◆ **WHAT NEEDS TO BE DONE**
Output the lines of the entries below beginning at the one with "Given: Select the" and ending with the last, exactly as written and without pictures.

-- MATERIAL TO PROCESS follows --

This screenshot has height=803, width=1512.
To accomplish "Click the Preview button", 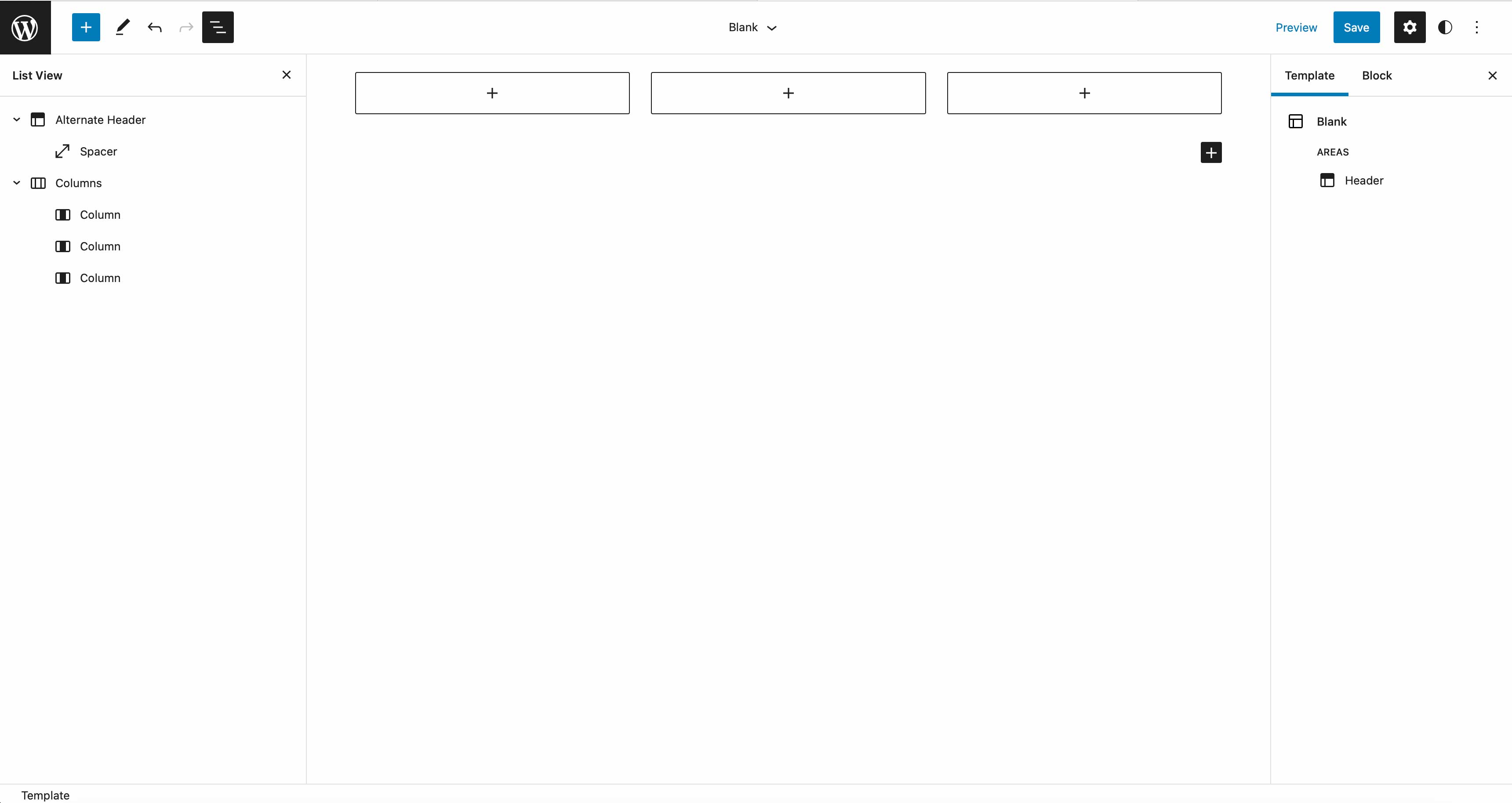I will pos(1296,27).
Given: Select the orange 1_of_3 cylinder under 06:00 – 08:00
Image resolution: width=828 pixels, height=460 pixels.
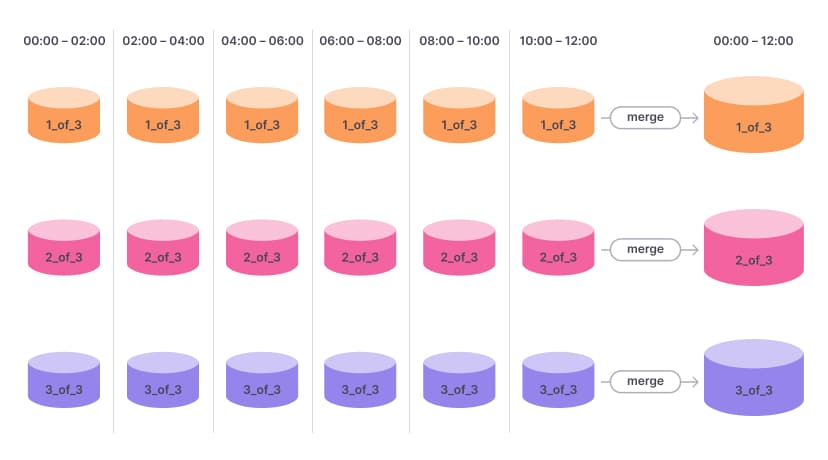Looking at the screenshot, I should click(x=361, y=117).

-- MATERIAL TO PROCESS concluded --

◆ **ANSWER BOX**
Given: Select the orange 1_of_3 cylinder under 06:00 – 08:00
Image resolution: width=828 pixels, height=460 pixels.
Looking at the screenshot, I should click(x=361, y=117).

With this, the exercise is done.